* **Problem details**:
Leaving out all pictures, reproduce the entries below exactly, from the first line through the line that contains "Given: Switch to the Your Content tab".

* **Exercise materials**:
··········
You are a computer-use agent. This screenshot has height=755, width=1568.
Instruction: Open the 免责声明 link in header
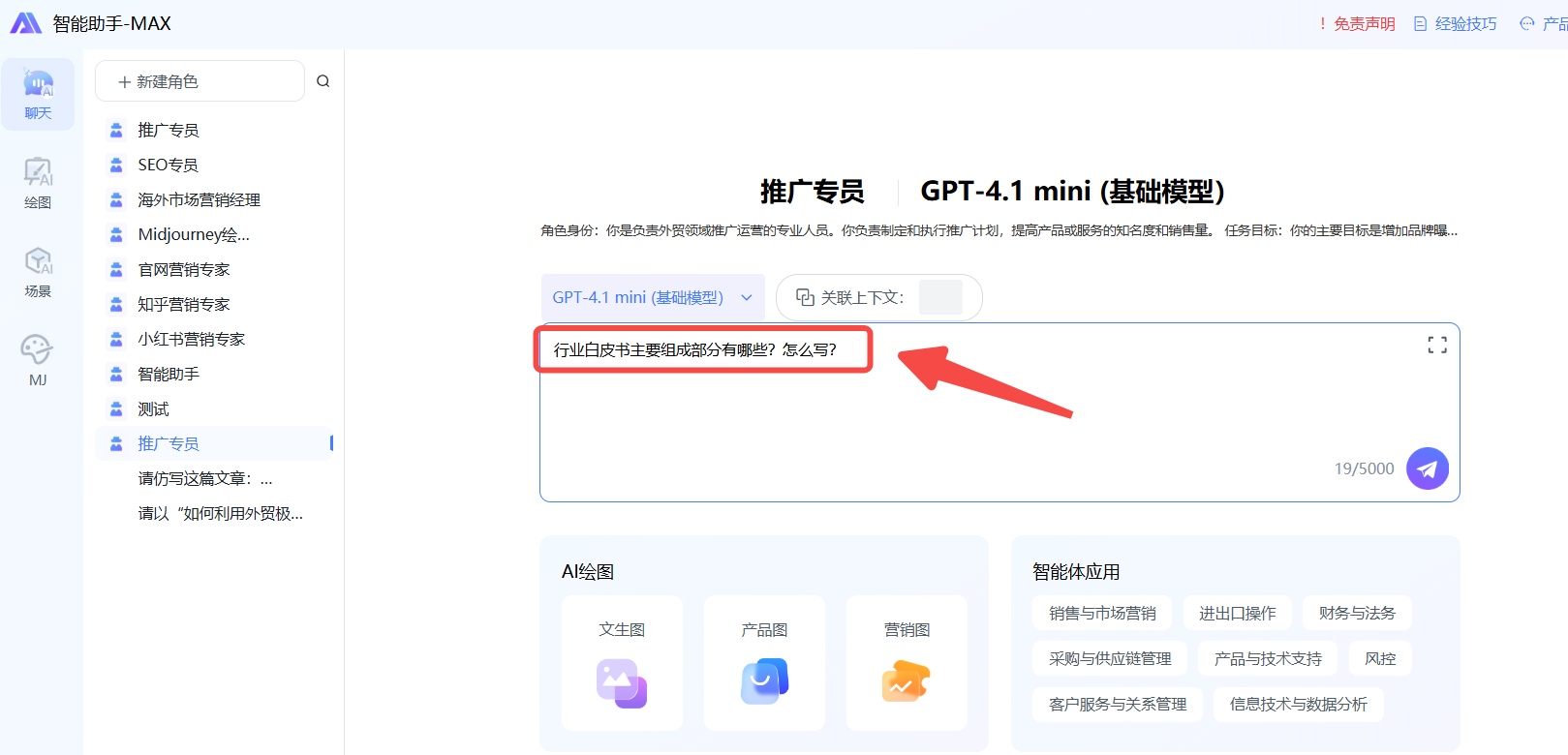[x=1356, y=24]
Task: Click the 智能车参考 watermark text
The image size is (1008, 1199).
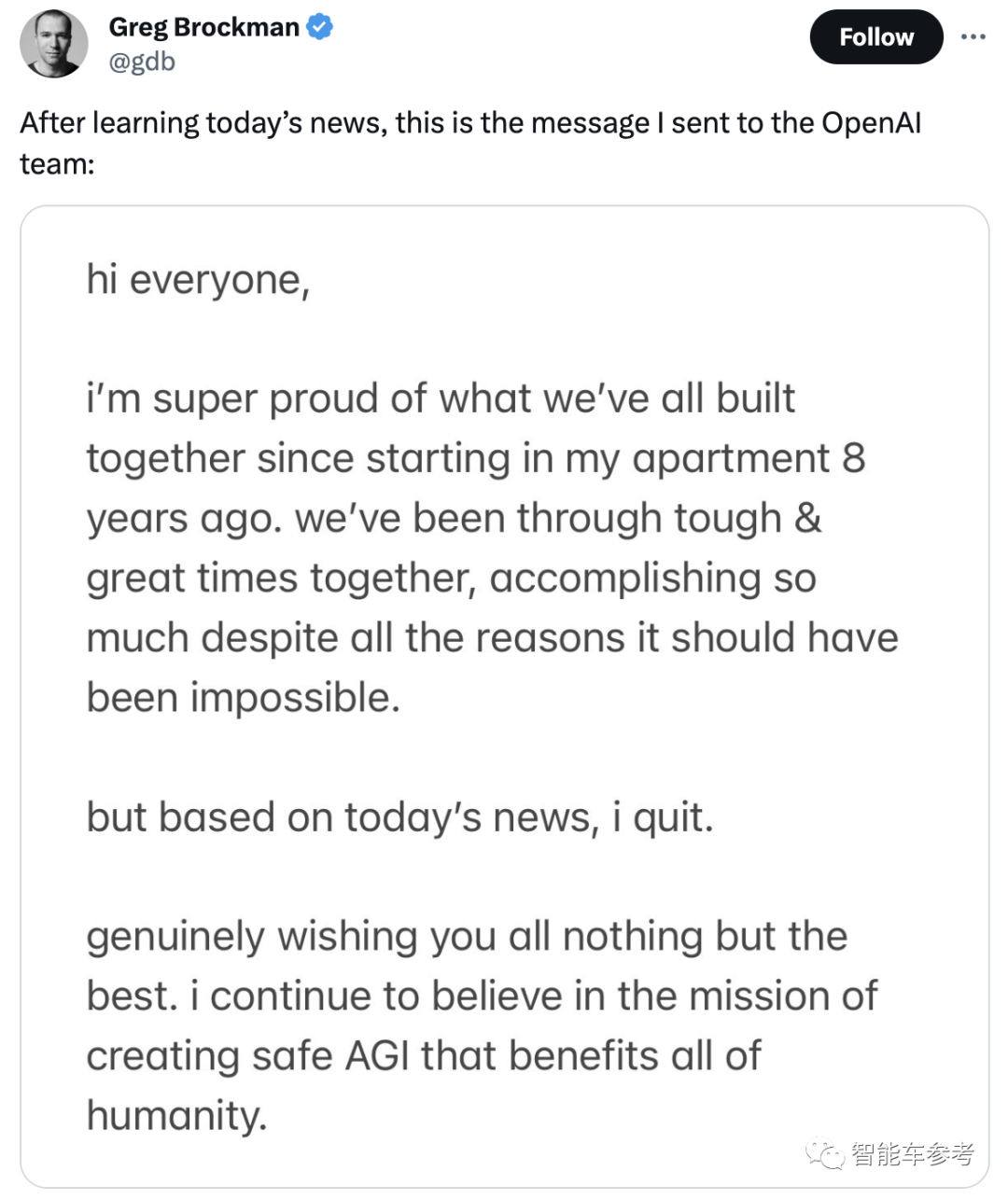Action: [x=912, y=1154]
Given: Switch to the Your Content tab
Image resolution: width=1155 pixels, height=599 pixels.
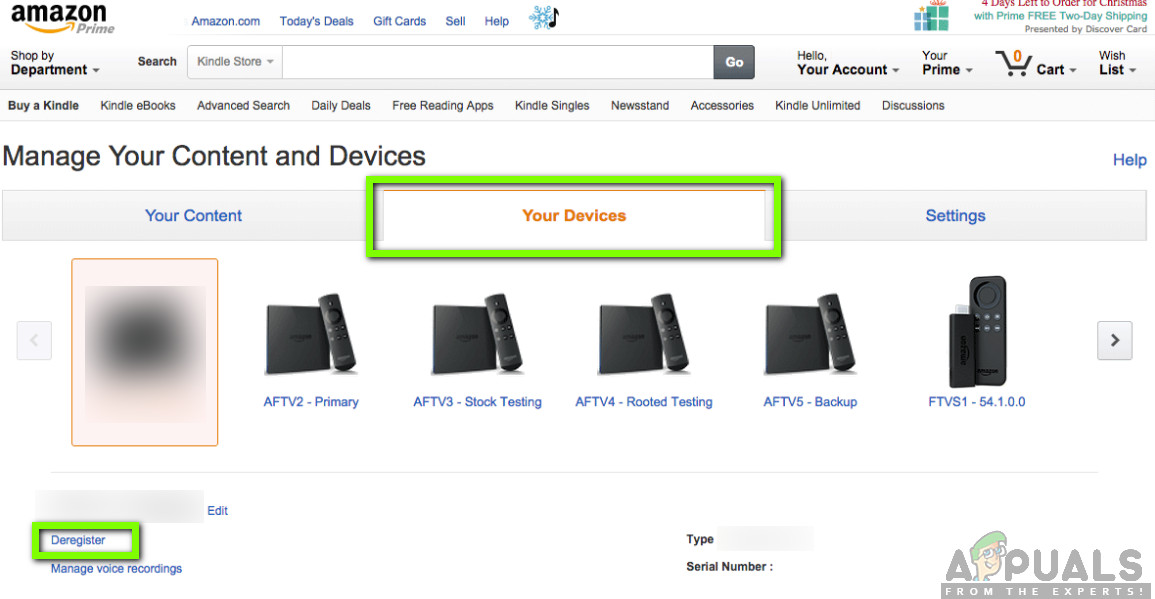Looking at the screenshot, I should (193, 215).
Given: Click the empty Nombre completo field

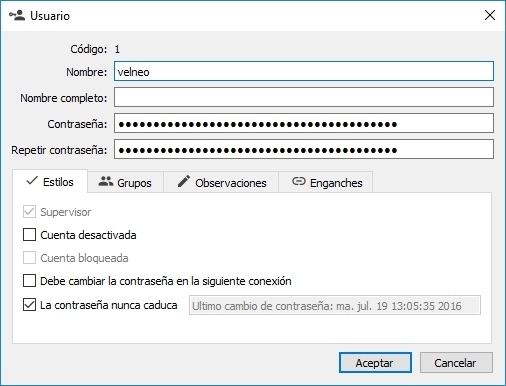Looking at the screenshot, I should (304, 97).

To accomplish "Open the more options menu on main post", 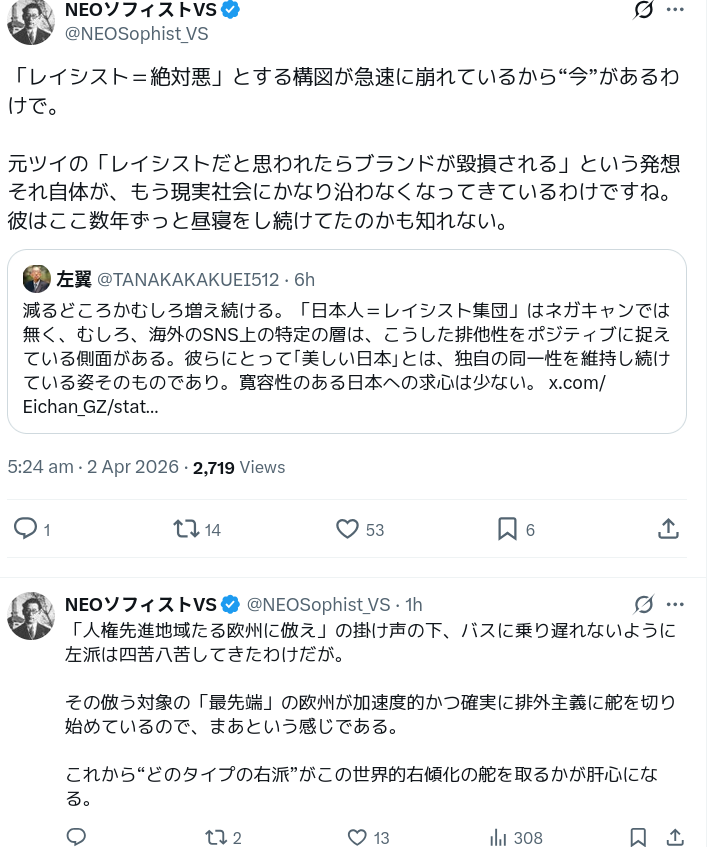I will [676, 11].
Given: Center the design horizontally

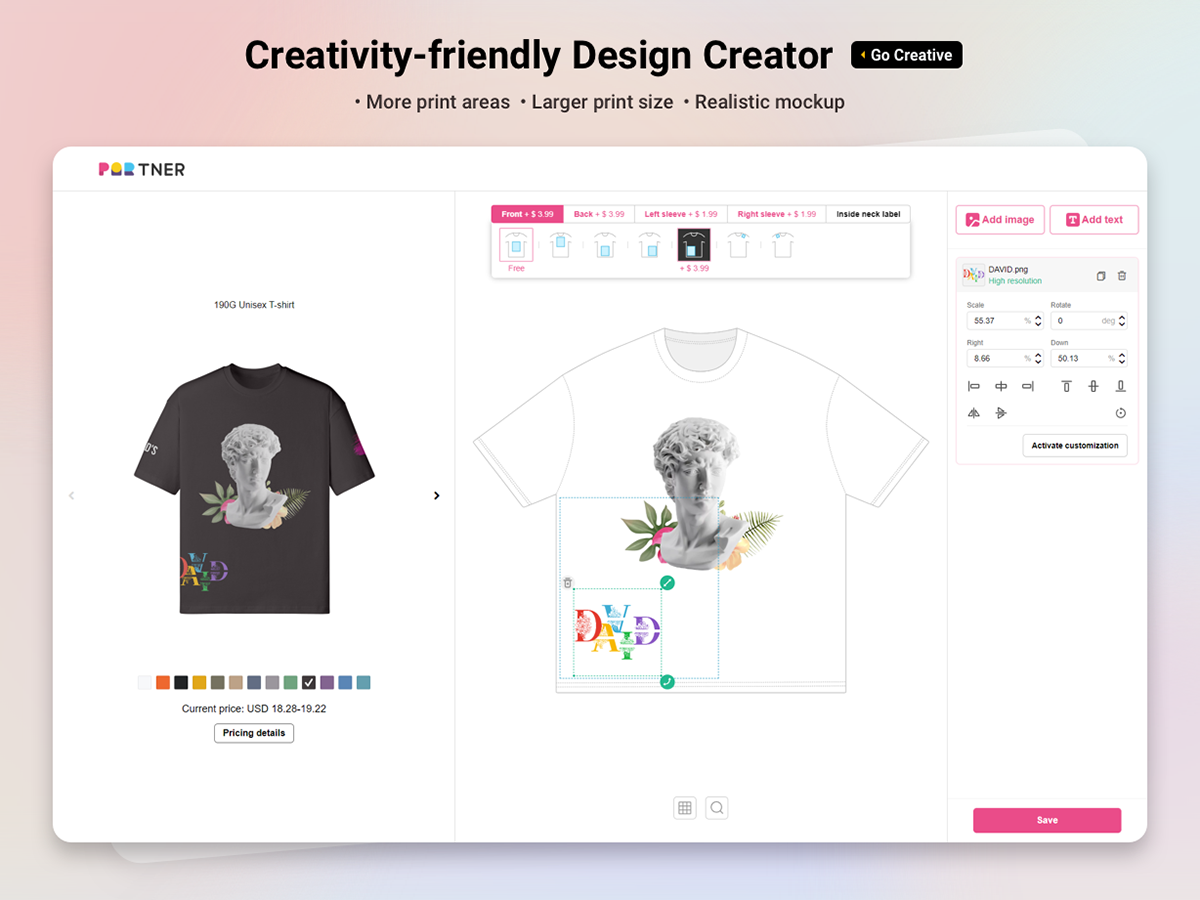Looking at the screenshot, I should coord(1001,386).
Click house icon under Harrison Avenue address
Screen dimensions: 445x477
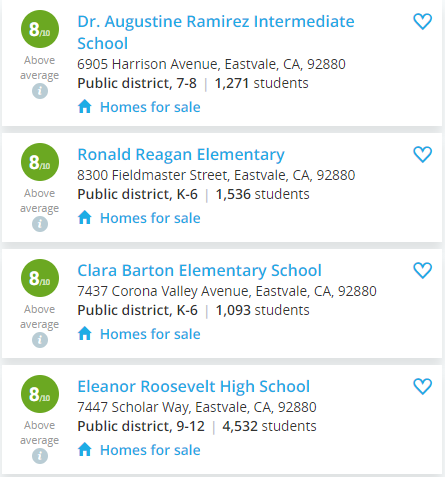[85, 107]
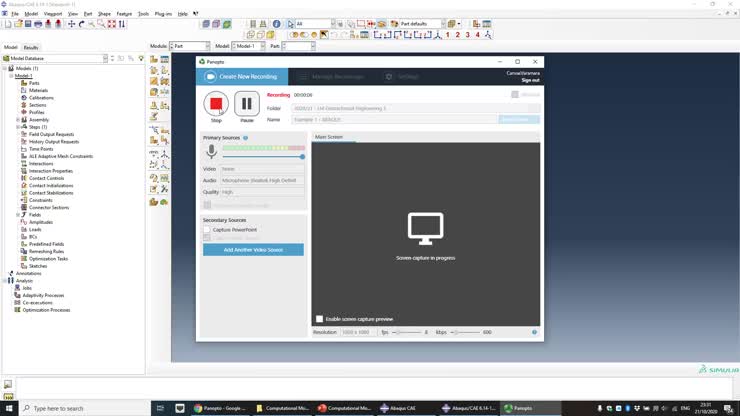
··········
* **Task solution**:
You are a computer-use agent. This screenshot has height=755, width=1568.
Instruction: Open the 免责声明 link in header
[x=1356, y=24]
Task: Click the 智能车参考 watermark text
The image size is (1008, 1199).
Action: [x=912, y=1154]
Given: Switch to the Your Content tab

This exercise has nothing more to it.